Unpasturized or raw milk cheeses are legal for sale in the US as long as they are aged 60 days or more. Some of the finest cheeses in the world like Parmigiano Reggiano, Gruyère and Roquefort are legally required to be made with raw milk.

Cheesemaking is a fermentation based process and has much in common with production of other fermented foods like wine, beer and bread. Fermented foods are produced or preserved by the action of microorganisms.

As in winemaking, where sugars are transformed into alcohol with the addition of a fermentation starter, namely yeast, in cheesemaking, the addition of starter cultures converts milk sugar, or lactose, into lactic acid, acidifying the milk. Because the lactose is converted to lactic acid, those who are lactose intolerant can enjoy all but fresh cheese which retains a trace of lactose.

Starter cultures also add flavor and may impact the texture of the finished cheese. Once the cultures are added to the warm milk, attaining the proper pH takes several hours as the bacteria multiply.

Many of the starter cultures are various species of the genus penicillium and are a distant cousin of the antibiotic penicillin. Penicillium candidum produces the characteristic white rind on brie and camembert. Penicillium roquefortii causes the distinctive blue veining in Roquefort and other blue cheeses.

Many people notice similarities in flavor between the white rinded and blue molded cheeses and even note subtle medicinal flavors. Not surprising due to their close relation in the world of molds and medicine.

When the milk is sufficiently acidified, the cheesemaker adds a small amount of rennet, an acid of plant, animal or microbial origin. Traditional rennet was derived from the stomach acid of young cows, sheep or goats. Some plants such as thistle will also coagulate milk.

Rennet contains the enzyme rennin which, in the span of about 30 minutes, severs the protein structure of the milk, causing them to coagulate or clump and bind together. During coagulation, milk is transformed from a liquid to a semi-solid state, similar to soft-set gelatin. Coagulation produces solid curds (protein) and whey, a liquid that is mostly water with some residual proteins.
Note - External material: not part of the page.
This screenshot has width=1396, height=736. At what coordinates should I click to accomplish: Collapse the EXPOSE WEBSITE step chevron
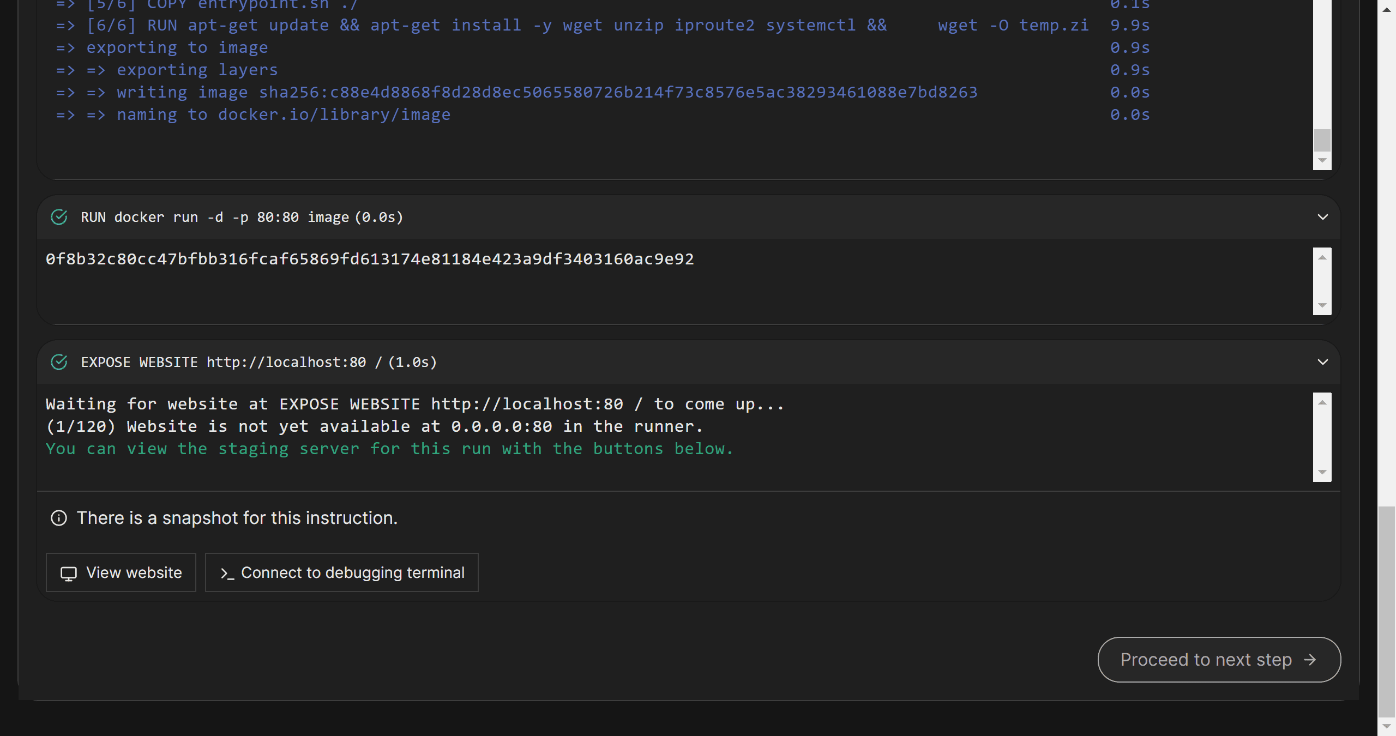pyautogui.click(x=1322, y=362)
These preliminary stages of cheesemaking – from the addition of the starter cultures and rennet, through the transition from liquid milk to a solid mass – are the same regardless of what type or style of cheese is being made.

From here, how the cheesemaker handles the coagulated milk and how it is aged will determine what sort of cheese is being made and impact its appearance, aroma, texture and flavor. This will be the subject of Part 3 - From Curd to Edible Art.